WHAT IS NEEDED: Change "badge" to "label" in the records between the lines holding "Where should I" and "pyautogui.click(x=1408, y=113)", inclusive, and leave everything else unchanged. Reproduce only those lines, without the pictures.

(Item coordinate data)
***

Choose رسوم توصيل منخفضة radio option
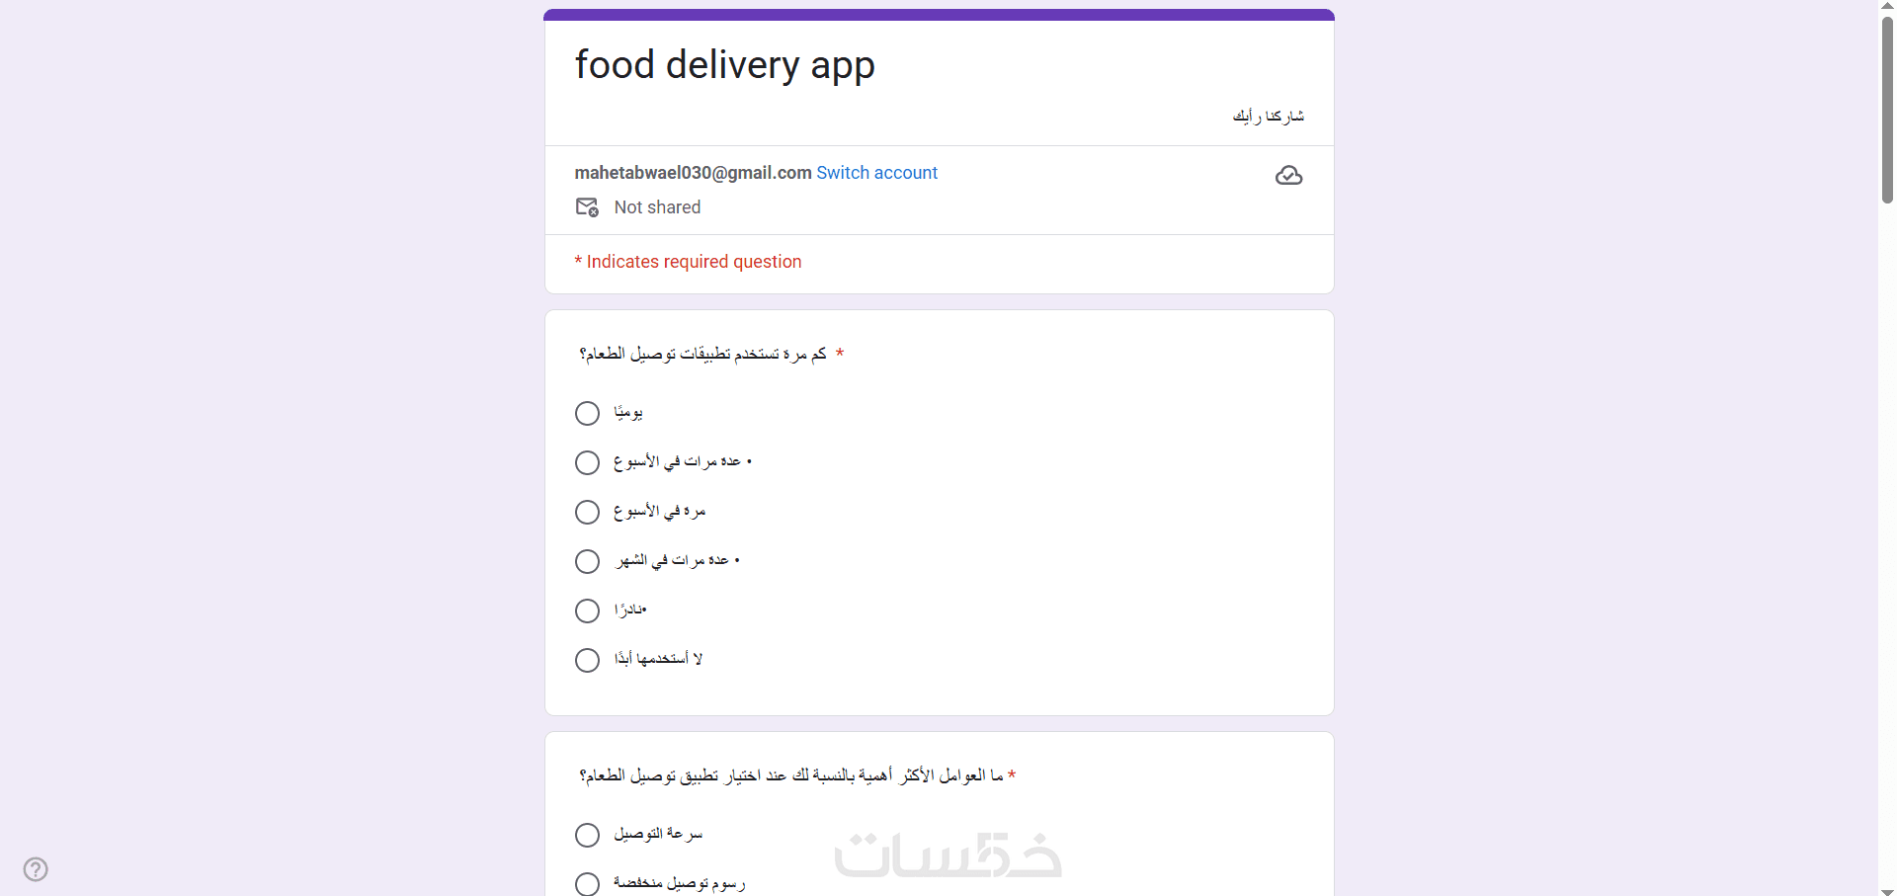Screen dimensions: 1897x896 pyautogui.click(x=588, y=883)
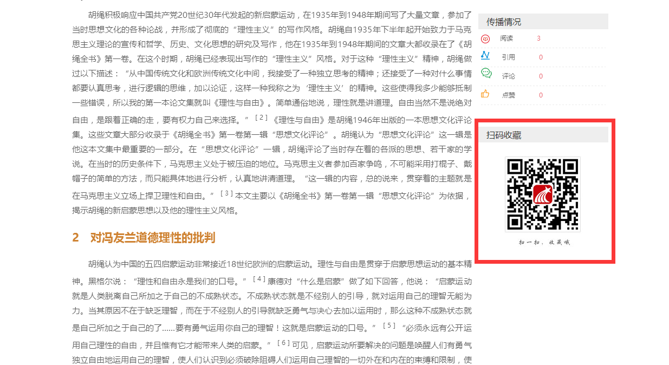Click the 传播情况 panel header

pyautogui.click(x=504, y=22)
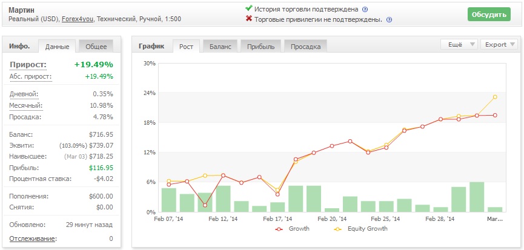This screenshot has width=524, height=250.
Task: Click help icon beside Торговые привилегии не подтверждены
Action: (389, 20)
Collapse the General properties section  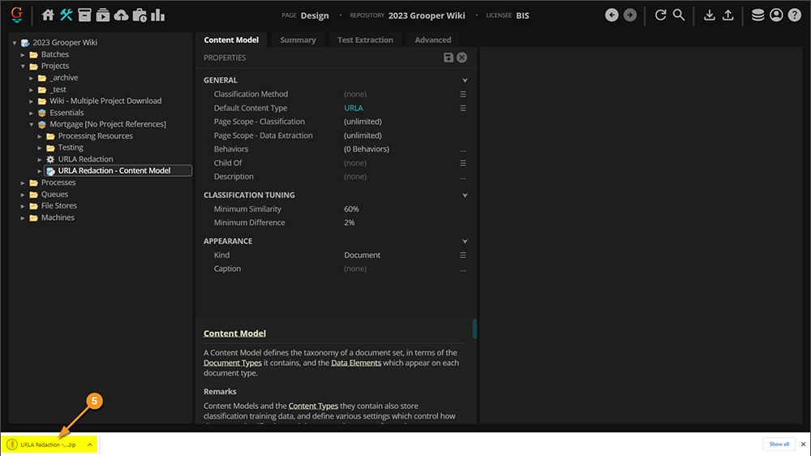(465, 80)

***

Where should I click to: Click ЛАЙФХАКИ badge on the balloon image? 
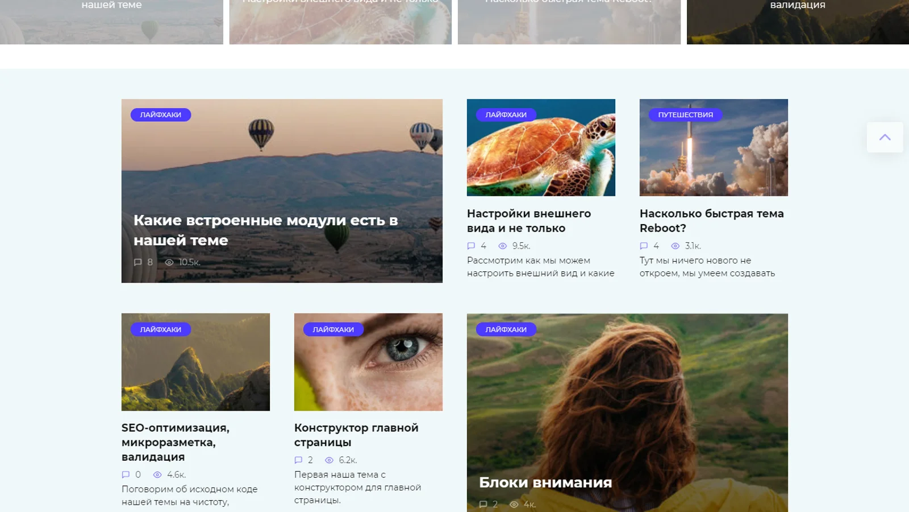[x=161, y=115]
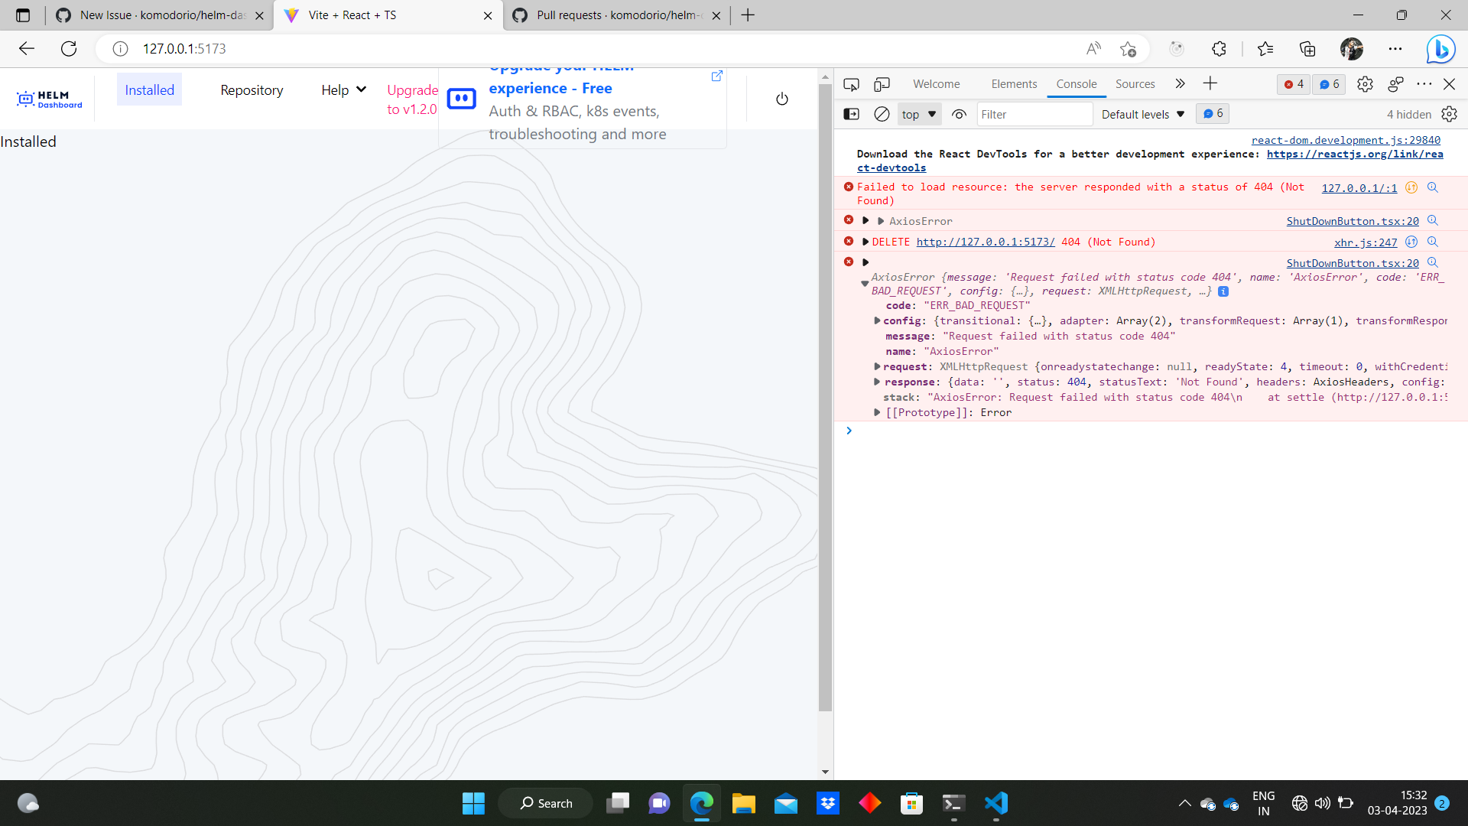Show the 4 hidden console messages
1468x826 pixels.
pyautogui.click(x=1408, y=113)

***

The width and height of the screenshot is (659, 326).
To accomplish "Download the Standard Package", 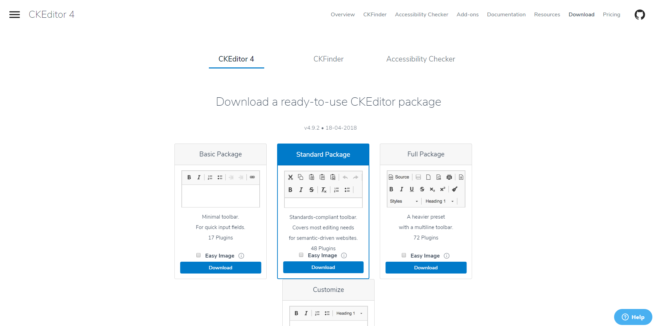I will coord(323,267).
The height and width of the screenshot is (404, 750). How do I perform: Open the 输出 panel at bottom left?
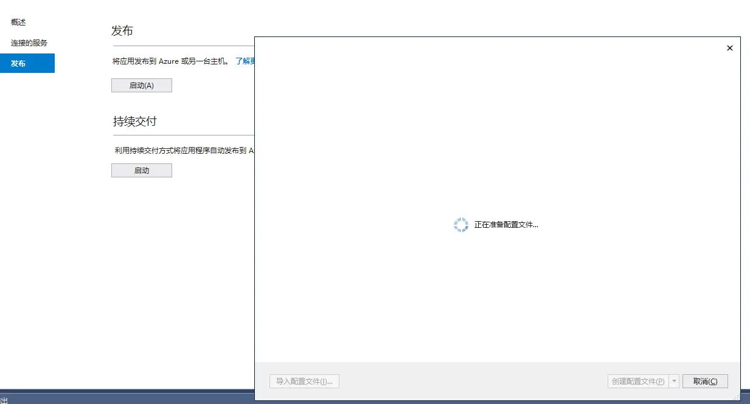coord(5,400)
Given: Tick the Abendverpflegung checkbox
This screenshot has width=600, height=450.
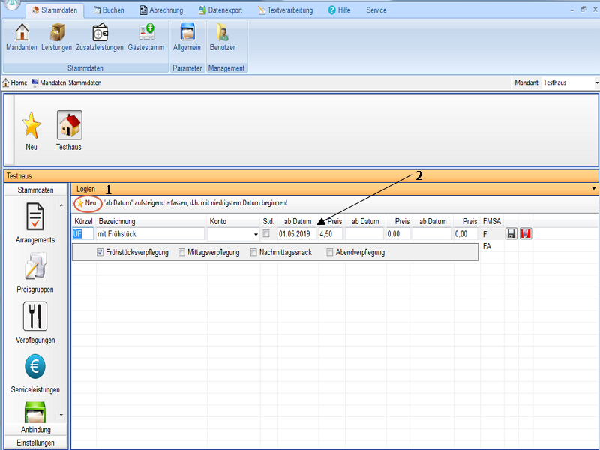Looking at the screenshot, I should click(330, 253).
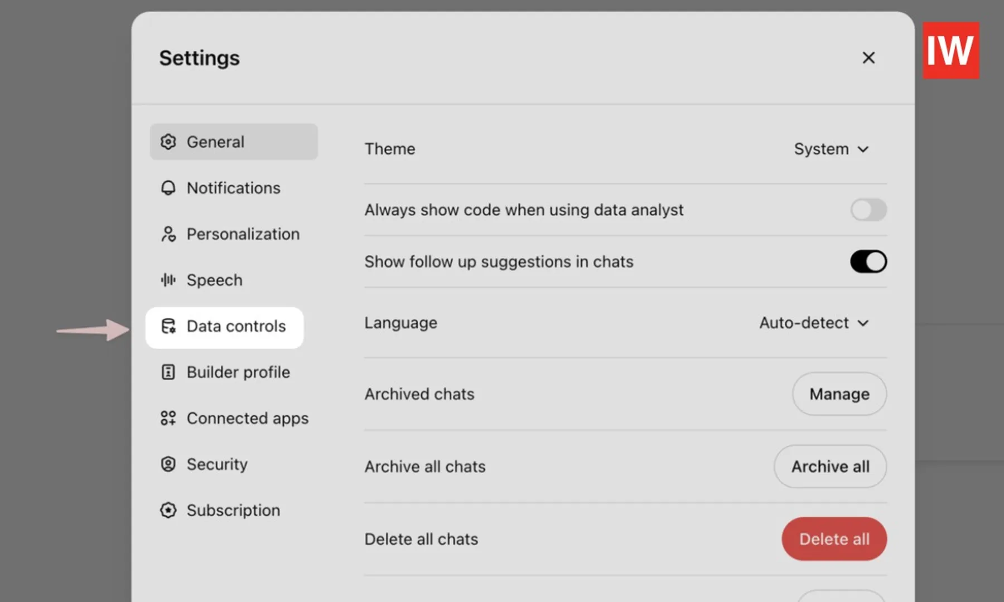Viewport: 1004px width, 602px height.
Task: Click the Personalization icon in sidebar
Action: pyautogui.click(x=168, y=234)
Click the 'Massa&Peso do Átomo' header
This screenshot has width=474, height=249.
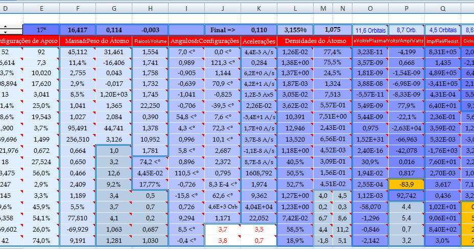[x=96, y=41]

***

OUTPUT BELOW:
Where should I click to: Click ЛАЙФХАКИ label on the balloon image? 
[x=161, y=115]
Show the 4 hidden console messages
1468x826 pixels.
pyautogui.click(x=1408, y=113)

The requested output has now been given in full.